Adam Davy/ PA Images / Getty Images
Livestream Man City vs. Liverpool in the US
Every match from this point in the tournament will be available to stream live on ESPN Plus, which is accessible via the network’s ESPN Select or ESPN Unlimited streaming packages. ESPN Select carries ESPN Plus and is the cheaper option at $13 per month.
ESPN’s streaming platforms have been shaken up in recent months. The sports network now offers two tiers with its new direct-to-consumer setup: ESPN Select and ESPN Unlimited. ESPN Select is essentially what ESPN Plus used to be, with the same content available to subscribers, including FA Cup soccer, for $13 per month. If you want full access to ESPN’s networks and services, such as ESPN, ESPN2, ESPN3, ESPNews and ESPN Deportes, as well as all of ESPN Select’s content, then ESPN Unlimited is the way to go. It costs $30 per month.
Livestream Man City vs.
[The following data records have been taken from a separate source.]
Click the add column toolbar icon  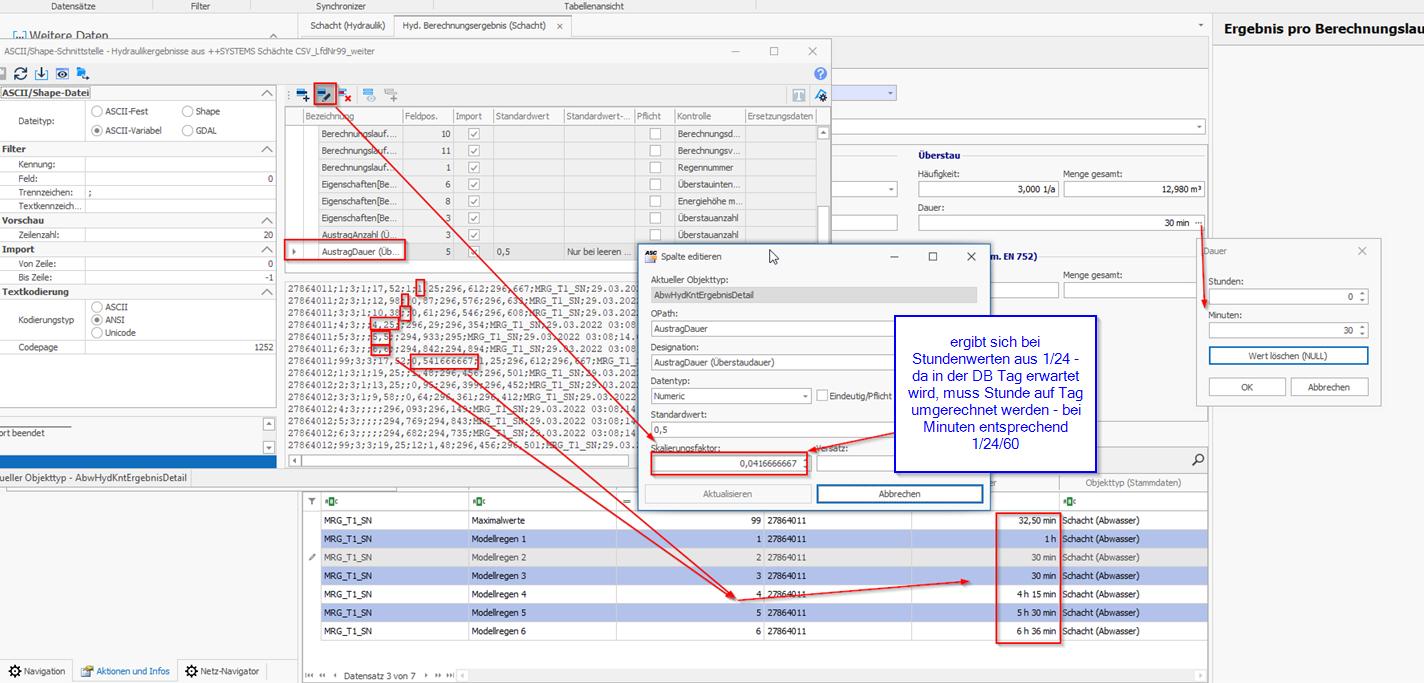(x=302, y=95)
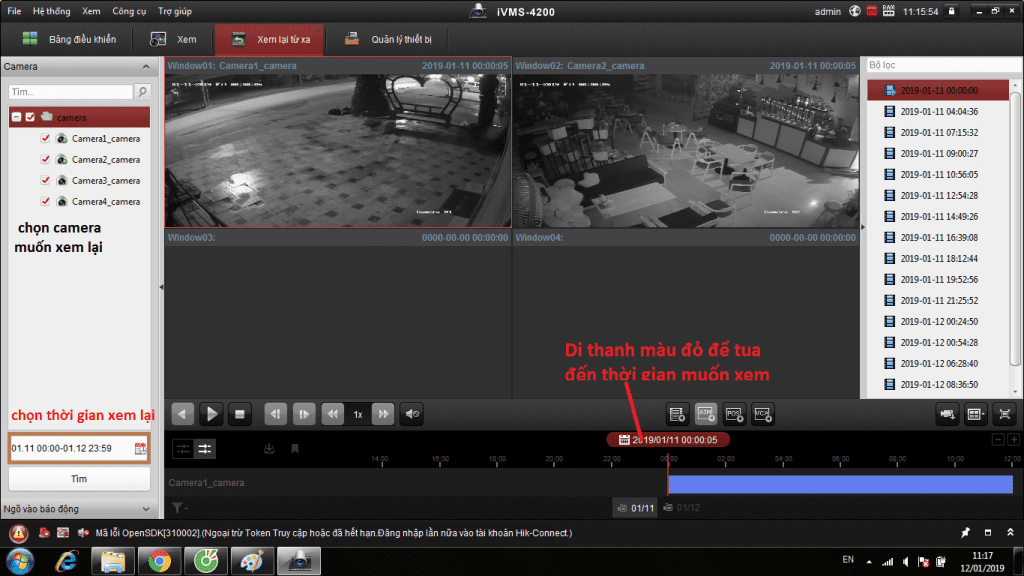Click the full screen icon
1024x576 pixels.
pos(1004,413)
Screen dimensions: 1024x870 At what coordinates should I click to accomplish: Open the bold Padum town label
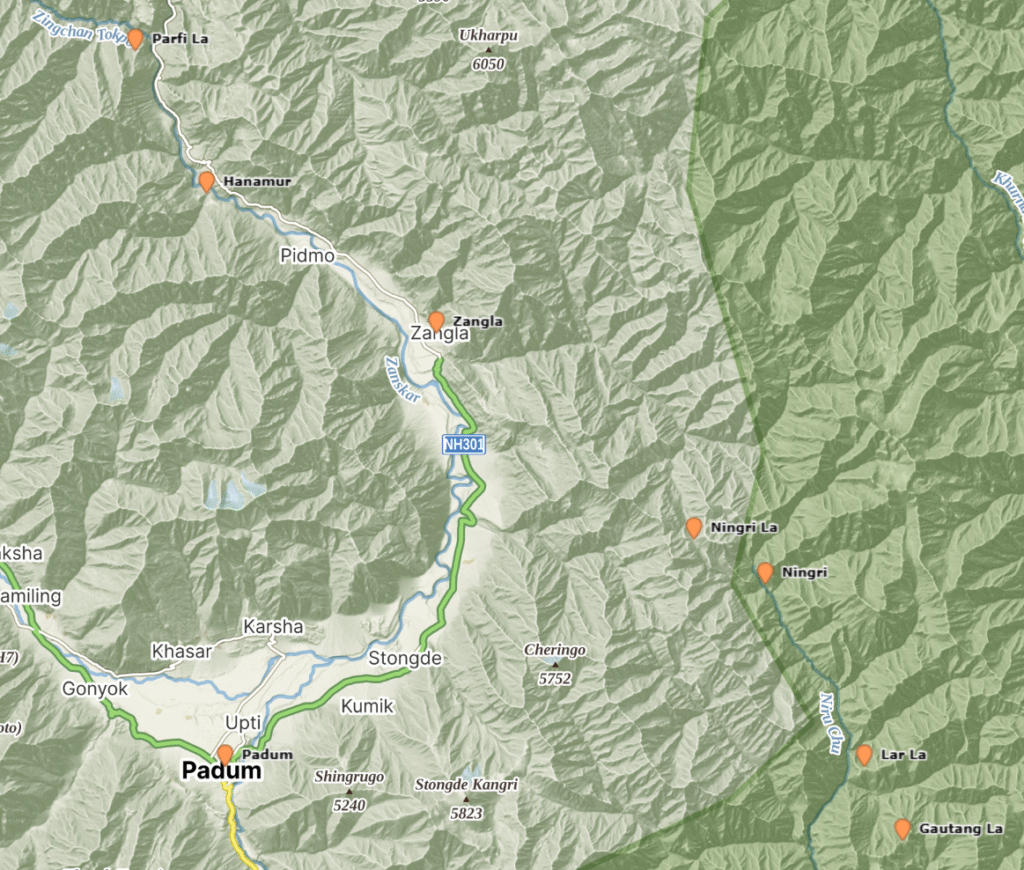click(221, 771)
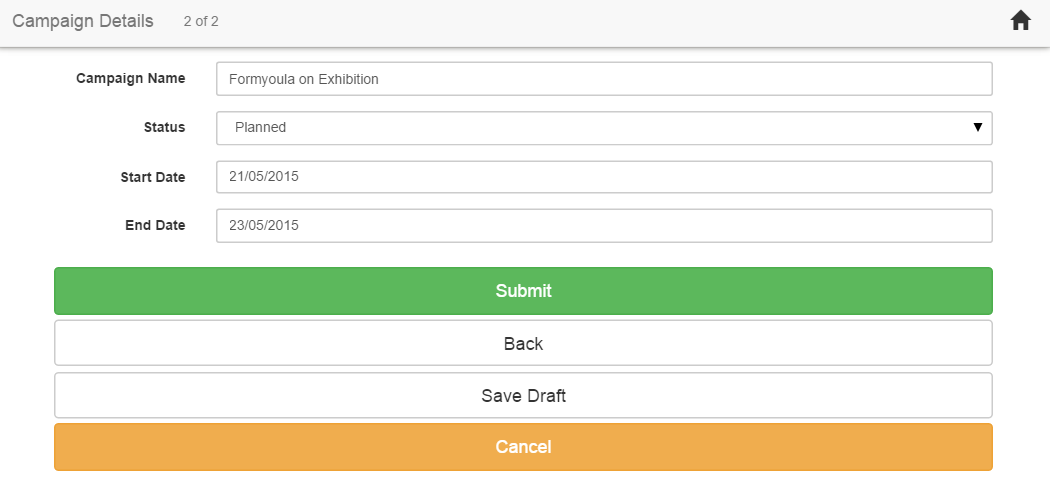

Liverpool in the UK
TNT Sports and the BBC are sharing duties for the FA Cup this season, with this Sunday afternoon game set to be shown on TNT Sports 1.
You can access TNT Sports via Sky Q, Virgin Media and EE TV as part of a TV package.
Alternatively,TNT Sports has a new streaming home with the launch of HBO Max in the UK. It costs £31 either way and comes in a package that includes Discovery Plus’ library of documentary content.
A bundle including HBO Max’s entertainment plan alongside TNT Sports currently costs £31 per month.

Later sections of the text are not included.